Liz also loves a bargain, collecting points and redeeming offers, and has signed up to multiple loyalty programs for the perceived benefits. But even she was surprised when she checked just how many she belongs to. 

"I couldn't believe it," says Liz. "I have 18 loyalty cards – 18! That's a real eye-opener. Especially as I've never read any of the privacy policies."

 I didn't realise the extent of information they could gather

Aside from skim-reading a privacy policy years ago ("I gave up, it was so long and it didn't make sense"), Liz admits she hasn't given much thought to the amount of personal consumer data these companies are collecting on her – and sharing. 

"To be honest I just sort of assumed they'd be tracking what I bought, and using that to market other products to me," she says. "I didn't realise the extent of information they could gather, and that they could share that data with third-parties. 

"It's really worrying, but as an individual it's hard to know what other option I have if I want to visit a specific website or accumulate points from my favourite store."

*Not her real name

Case study: I'd be more inclined to read them if it was based on generally agreed information

When Sydney-based professional George* checked the number of apps on his smartphone, he was surprised by the results. 

"I thought there were around 80, which is already pretty high, but the actual number was 107 – and I've only had my phone for a year," he says. 

George also has six paid streaming services and digital subscriptions, belongs to six loyalty programs and visited 20 websites. He reads part of the privacy policies associated with his loyalty programs, but has read none of the others. 

"They tend to be incredibly long, full of legalese and don't provide any useful information on how I might use the service," he says.

"I'd be more inclined to read a privacy policy if it was based on a standard form with some generally agreed information – a bit like the residential tenancy agreement.

"The company would then need to outline if and why they've deviated from that policy. That would make it a lot clearer in a shorter period of time how the company intends to handle your personal information – whether it's worse than the standard, or better." 

*Not his real name

Changes to privacy laws needed

CHOICE is calling on the government to strengthen consumer protections in the Privacy Act by moving away from the notice and consent model to a model that requires businesses to act responsibly in the first instance.  

"Notice and consent mechanisms, while useful, need to be supported by regulations where consumers are not put in a position where they must choose between accessing a product or service and forgoing their privacy or agency," says Bower. 

"The focus should be on businesses acting responsibly for how they collect and use our information, and a clear and simple privacy policy would be a good first step," says Bower.

Businesses should put people first and only collect and use the data needed to provide a service or product

Kate Bower, CHOICE consumer data advocate

A best practice policy is written in simple and easily understood language and clearly explains what information is collected and how it's stored and processed. 

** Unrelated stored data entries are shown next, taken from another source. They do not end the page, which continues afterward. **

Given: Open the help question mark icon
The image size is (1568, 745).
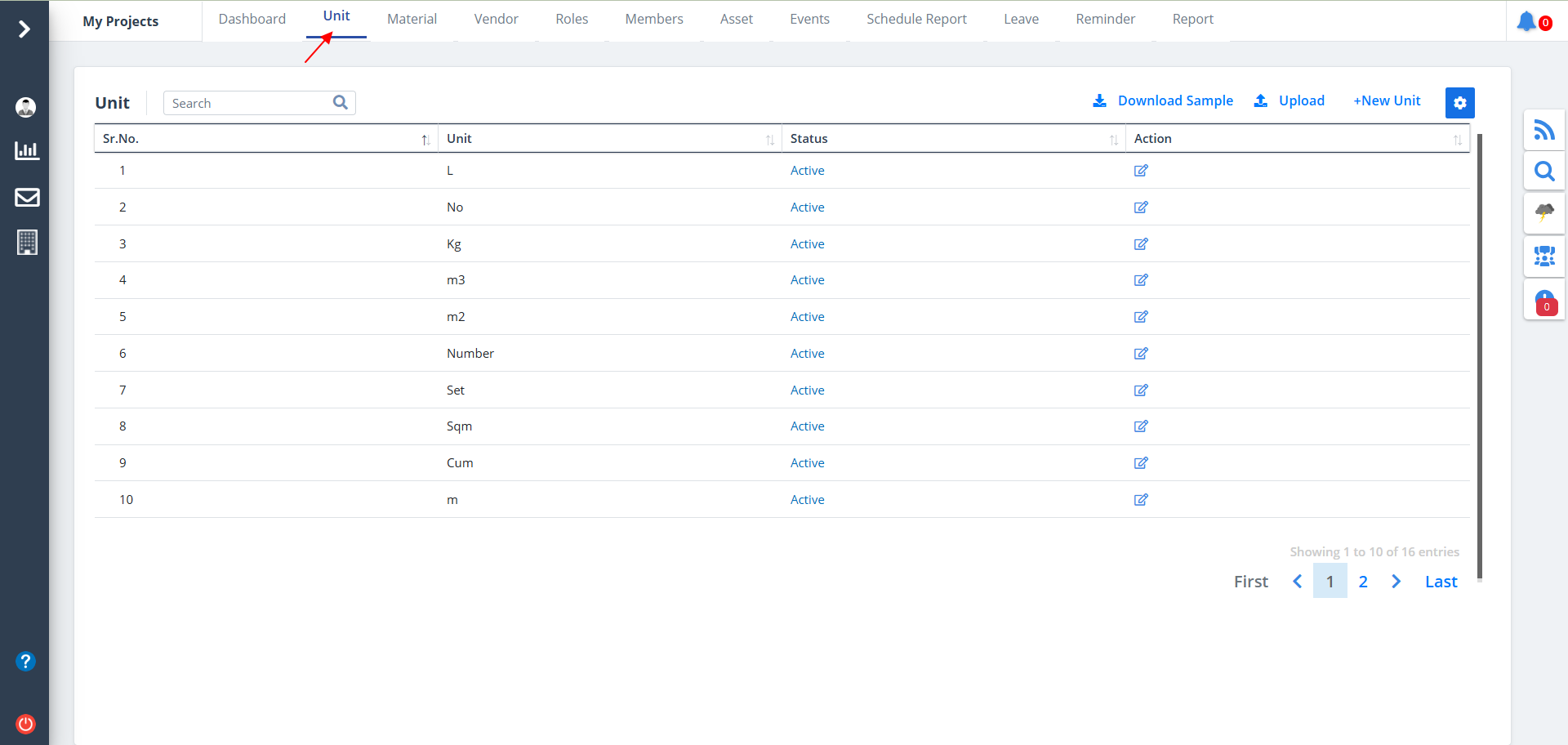Looking at the screenshot, I should tap(26, 661).
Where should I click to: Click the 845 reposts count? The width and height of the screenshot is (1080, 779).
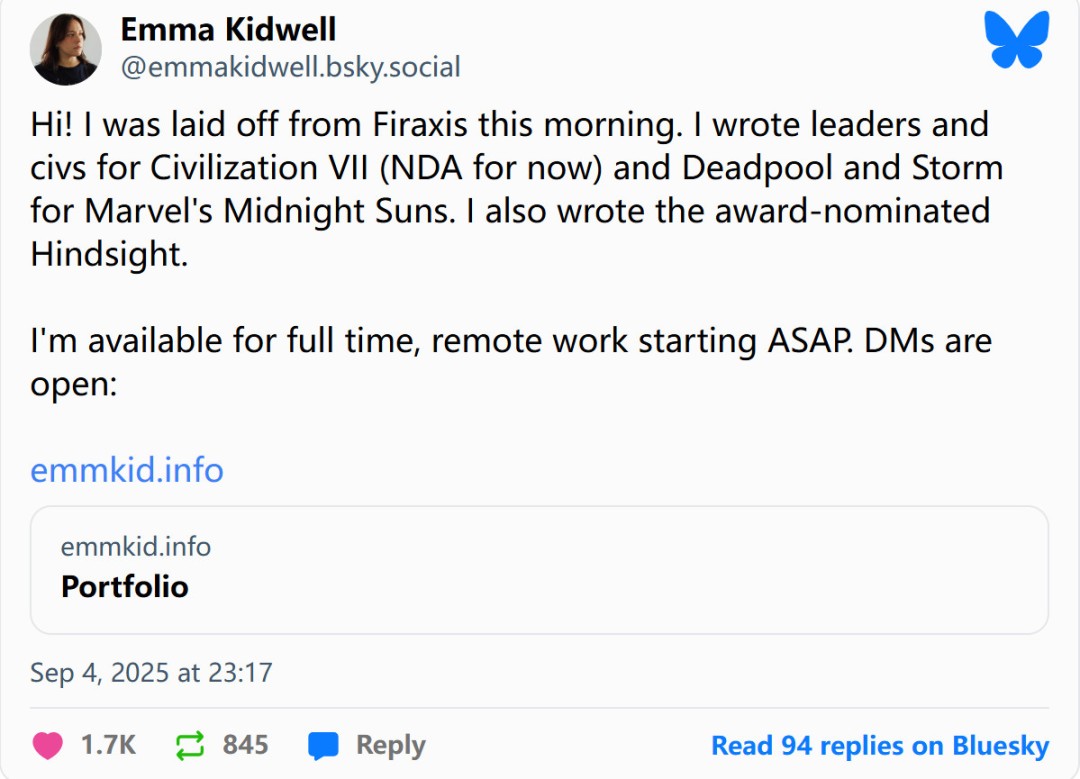[245, 745]
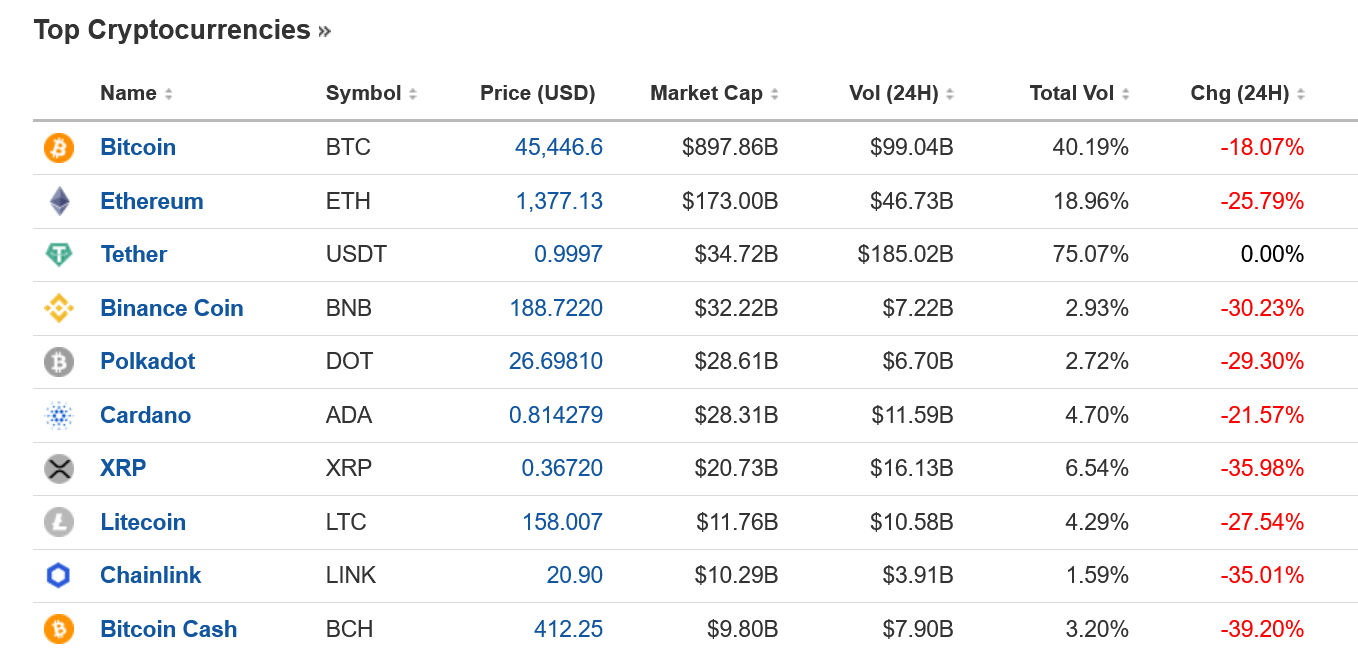Click the XRP logo icon

[x=58, y=468]
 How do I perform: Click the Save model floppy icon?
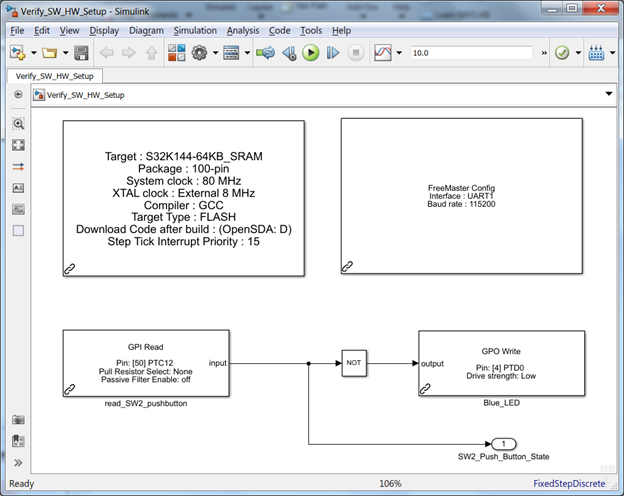(x=81, y=53)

"But a lot more can be done," adds Bower. "When it comes to information-handling, we need better regulation of businesses, stronger monitoring by regulators and tougher penalties for bad behaviour.

"Businesses should put people first and only collect and use the data needed to provide a service or product. Any reform to the Privacy Act needs to ensure that businesses do no harm rather than set requirements for how a consumer can choose not to be harmed."

Our survey

CHOICE surveyed 1027 campaign supporters and members between 17 December, 2021 and 10 January, 2022.

This survey was sent anonymously, meaning there's no identifier to track who has completed the survey.

For the questions about the number of devices, apps, websites, streaming services etc., that respondents use or visit, the respondents selected a number range. We then used the midpoint of each range to calculate an estimated average.